MANCHESTER – Local option tax collection in the town showed strong growth for the first quarter of 2010, with the tax on retail sales growing by 14 percent and the tax on meals, alcohol and rooms growing by more than 40 percent over the first quarter in 2009.

Town Manager John O'Keefe said he thought the results were good news for the town and its business community.

"This really shows overall, strong economic activity. That's the best part about this whole thing. It actually shows direct economic growth in the best way we have to track it," he said.

Information from the Vermont Department of Taxes showed the town received about $156,303 from local option taxes processed between February and May. For the same period in 2009, the town received about $134,370.
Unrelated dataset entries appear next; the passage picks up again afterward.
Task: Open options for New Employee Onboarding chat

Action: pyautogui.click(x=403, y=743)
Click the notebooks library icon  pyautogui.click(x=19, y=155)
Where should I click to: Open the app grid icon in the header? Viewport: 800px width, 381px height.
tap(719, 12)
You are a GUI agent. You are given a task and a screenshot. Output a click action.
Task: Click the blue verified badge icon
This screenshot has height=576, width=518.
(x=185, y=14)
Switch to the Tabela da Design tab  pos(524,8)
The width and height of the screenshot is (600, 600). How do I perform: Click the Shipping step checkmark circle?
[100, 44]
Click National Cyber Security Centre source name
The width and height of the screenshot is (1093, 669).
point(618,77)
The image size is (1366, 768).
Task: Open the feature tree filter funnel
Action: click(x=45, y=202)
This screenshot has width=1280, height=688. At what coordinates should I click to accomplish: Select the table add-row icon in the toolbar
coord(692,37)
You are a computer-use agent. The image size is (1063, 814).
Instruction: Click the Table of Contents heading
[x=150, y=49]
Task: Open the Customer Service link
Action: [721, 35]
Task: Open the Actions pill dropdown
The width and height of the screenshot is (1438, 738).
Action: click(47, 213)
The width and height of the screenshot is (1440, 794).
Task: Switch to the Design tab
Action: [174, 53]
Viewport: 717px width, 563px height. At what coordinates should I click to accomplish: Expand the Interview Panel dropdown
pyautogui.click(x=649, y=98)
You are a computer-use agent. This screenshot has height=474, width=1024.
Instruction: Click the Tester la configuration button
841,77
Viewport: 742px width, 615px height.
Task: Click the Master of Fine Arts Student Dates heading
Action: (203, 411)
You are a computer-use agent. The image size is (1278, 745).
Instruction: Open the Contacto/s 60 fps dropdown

The local option taxes on sales increased by $21,933 this year or about 14 percent.

The numbers for meals, alcohol and rooms show even stronger growth. For the first quarter of 2010, Manchester received about $67,676. In 2009, for the same time period, the town received about $39,996.

The town's local option tax income grew by about $27,680 or almost 41 percent.

In the first quarter of 2009, the Vermont Department of Taxes processed 1,487 returns for the sales tax and 180 returns for the meals, alcohol and rooms tax.

Those figures increased for the same time period in 2010 to 1,597 returns for the sales tax and 238 for the meals, alcohol and rooms tax. Sales returns increased by 110 or about 6.9 percent and meals, alcohol and rooms returns increase by 58 or about 24.4 percent.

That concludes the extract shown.